The French Agency for the Safety of Health Products AFSSAPS has posted a document entitled "You and your treatment for a cold episode", which summarizes the precautions to be taken for the proper use and storage of medicines If cold episode.
Specifying in particular the risks in case of a cold snap, AFSSAPS notes that while in France, hypothermia or frostbite occur that "exceptionally" low temperatures can be at the origin of a worsening pre-existing chronic disease (cardiovascular and respiratory diseases).
Are also listed various situations limiting "the ability of the body to regulate its temperature." Thus, the elderly, infants, people with heart or respiratory ailment, asthma, hypothyroidism or neuropsychiatric disease may "bear harder cold outside", while workers outdoor therein particularly exposed. In addition, consumption of alcohol, which aggravates hypothermia must be avoided.
As some medicines can affect the mechanisms of thermal regulation of the body, AFSSAPS therefore discourages people "at risk" to consume drugs without medical advice, "even when they are sold without a prescription." It also invites them to go see their doctor if the "medical care is not provided regularly, especially when the last visit was several months ago" and to seek advice from their doctor or pharmacist.

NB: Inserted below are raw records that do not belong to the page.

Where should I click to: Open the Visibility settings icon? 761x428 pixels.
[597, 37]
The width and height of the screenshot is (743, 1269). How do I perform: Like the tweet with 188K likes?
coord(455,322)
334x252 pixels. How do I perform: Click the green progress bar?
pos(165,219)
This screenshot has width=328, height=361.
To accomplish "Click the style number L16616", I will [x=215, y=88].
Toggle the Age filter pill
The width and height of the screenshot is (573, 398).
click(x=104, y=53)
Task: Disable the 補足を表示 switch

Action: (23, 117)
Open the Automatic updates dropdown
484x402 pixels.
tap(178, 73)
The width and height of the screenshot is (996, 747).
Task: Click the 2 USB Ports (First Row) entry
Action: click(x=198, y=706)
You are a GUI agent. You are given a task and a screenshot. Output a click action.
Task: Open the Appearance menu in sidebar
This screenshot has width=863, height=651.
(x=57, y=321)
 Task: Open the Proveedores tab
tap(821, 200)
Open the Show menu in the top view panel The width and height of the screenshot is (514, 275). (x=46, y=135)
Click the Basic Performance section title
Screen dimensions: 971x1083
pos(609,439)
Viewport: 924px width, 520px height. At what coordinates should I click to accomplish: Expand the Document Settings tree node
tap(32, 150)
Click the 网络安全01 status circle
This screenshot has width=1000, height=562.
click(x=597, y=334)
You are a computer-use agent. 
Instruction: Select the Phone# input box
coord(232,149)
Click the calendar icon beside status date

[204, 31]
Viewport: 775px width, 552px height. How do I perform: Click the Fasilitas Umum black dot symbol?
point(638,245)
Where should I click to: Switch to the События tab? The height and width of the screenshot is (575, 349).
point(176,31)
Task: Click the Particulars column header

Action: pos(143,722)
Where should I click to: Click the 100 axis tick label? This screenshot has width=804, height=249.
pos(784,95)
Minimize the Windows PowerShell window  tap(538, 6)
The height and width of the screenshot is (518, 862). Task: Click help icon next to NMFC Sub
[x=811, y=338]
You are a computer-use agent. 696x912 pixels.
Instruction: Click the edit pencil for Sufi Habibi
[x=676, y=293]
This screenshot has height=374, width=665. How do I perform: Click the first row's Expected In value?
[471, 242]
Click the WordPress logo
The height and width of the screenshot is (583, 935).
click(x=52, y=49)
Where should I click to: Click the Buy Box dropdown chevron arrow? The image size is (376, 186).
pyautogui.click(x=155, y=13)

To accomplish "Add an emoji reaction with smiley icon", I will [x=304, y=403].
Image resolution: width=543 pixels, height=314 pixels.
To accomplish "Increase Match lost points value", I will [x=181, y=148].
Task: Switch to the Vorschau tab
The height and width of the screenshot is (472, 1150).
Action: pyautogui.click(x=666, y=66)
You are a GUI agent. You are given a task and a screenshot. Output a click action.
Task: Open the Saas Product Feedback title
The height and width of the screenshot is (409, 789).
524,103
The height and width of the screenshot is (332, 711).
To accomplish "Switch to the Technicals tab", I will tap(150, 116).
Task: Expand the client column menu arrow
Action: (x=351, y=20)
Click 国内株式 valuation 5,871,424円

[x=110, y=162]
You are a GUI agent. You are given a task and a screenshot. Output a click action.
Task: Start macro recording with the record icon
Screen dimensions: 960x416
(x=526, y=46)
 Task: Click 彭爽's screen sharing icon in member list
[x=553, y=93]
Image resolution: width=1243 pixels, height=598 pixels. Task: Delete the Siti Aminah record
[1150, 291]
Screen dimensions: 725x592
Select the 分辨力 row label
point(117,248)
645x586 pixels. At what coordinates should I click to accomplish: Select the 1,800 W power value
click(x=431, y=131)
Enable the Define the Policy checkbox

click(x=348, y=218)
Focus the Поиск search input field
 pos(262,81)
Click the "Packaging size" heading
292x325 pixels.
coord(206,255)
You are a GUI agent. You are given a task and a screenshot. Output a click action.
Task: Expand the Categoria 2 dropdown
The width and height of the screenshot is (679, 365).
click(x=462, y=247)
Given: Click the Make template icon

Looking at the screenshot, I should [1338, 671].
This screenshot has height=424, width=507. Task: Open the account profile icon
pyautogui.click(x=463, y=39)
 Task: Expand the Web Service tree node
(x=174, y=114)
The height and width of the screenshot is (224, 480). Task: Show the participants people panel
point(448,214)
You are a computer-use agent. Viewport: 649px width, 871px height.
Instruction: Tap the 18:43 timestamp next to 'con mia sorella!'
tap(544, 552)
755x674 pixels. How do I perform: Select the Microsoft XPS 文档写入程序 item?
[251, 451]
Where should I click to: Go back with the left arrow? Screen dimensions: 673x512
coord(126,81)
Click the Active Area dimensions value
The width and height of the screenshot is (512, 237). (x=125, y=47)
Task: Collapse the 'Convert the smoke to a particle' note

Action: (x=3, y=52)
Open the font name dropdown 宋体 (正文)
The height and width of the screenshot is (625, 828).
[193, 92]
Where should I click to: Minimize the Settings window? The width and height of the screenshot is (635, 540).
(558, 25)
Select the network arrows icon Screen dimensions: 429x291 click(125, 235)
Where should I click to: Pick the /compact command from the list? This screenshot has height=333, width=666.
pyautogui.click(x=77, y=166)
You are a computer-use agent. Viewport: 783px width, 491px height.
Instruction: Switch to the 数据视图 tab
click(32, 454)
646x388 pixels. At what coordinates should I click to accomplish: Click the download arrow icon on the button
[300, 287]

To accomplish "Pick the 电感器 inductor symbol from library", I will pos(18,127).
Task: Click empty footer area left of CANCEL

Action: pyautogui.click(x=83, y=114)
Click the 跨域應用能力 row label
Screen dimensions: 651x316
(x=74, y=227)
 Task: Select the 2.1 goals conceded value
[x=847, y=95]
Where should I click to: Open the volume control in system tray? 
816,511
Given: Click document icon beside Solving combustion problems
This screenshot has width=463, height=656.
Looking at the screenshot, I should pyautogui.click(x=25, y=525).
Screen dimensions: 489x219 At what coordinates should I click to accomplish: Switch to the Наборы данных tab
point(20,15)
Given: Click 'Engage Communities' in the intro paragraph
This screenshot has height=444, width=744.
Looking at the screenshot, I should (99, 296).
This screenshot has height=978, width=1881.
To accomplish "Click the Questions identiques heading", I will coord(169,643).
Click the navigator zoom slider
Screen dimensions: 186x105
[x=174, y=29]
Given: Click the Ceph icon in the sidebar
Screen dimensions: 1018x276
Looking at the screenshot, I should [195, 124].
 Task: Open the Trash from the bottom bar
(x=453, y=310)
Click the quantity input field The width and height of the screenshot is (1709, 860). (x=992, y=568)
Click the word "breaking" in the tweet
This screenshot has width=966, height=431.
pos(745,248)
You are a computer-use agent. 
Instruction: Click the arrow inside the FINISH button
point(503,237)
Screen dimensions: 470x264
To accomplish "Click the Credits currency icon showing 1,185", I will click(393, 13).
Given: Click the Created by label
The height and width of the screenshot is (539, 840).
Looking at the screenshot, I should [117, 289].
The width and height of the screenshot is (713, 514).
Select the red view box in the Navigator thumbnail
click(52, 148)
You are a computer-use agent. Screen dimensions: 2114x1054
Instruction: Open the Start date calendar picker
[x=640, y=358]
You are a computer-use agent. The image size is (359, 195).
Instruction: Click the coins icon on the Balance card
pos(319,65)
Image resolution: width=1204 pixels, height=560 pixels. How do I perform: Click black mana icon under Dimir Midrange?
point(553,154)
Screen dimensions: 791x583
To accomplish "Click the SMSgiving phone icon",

Drugs that "require increased vigilance" during an episode of extreme cold include for example some treatments for cardiovascular disease. Indeed, when it is cold, the blood circulation to the skin surface is reduced to help maintain a sufficient temperature to the internal organs, is what is called the "skin vasoconstriction" but some antihypertensives and vasodilators limit the amplitude of this adaptation mechanism.

The drugs used in the treatment of hypothyroidism prevent meanwhile increased metabolism necessary for the production of heat used to maintain body temperature at 37 ° C despite lower external temperature.
Some drugs acting on the central nervous system (neuroleptics, barbiturates, benzodiazepines), are also likely to aggravate hypothermia, some because they disrupt the central thermoregulation, for others because affecting alertness, they can impair the ability to fight against the cold.
Finally, the profile of efficacy or safety of certain products may be modified by physiological changes caused by the cold. Thus, certain anti-seizure will be less well distributed in the body, lithium salts can be toxic if their elimination decreases, while the reduction of blood flow impedes the availability of active patches and medications administered subcutaneously, for example.
However, "in most cases, medication is not by itself a risk, especially if used well," said AFSSAPS, which states that under no circumstances a patient can not decide it himself to interrupt his treatment, failing to expose "complications or related crash drugs or related to [his] disease that is not treated."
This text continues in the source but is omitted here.